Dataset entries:

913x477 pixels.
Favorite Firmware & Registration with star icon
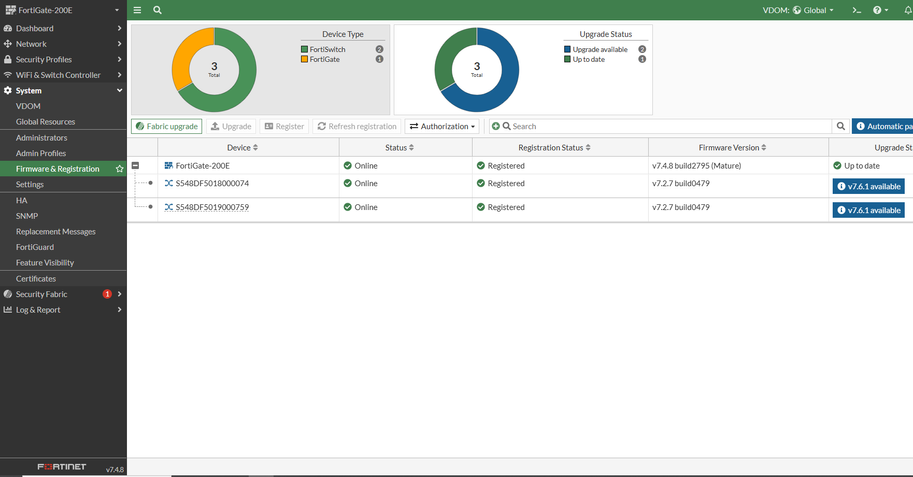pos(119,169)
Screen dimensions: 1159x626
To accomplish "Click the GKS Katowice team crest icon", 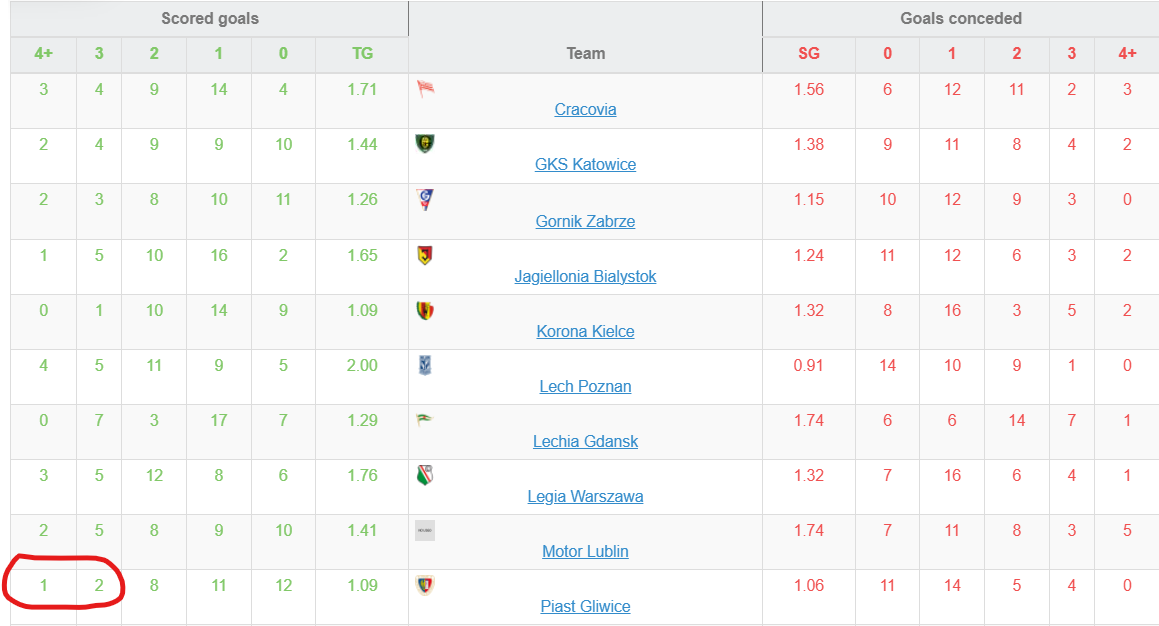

*About this task*.
Text only, no pictures: copy every entry exactly.

*Response area*.
913x477 pixels.
Favorite Firmware & Registration with star icon
pos(119,169)
Screen dimensions: 1159x626
To accomplish "Click the GKS Katowice team crest icon", 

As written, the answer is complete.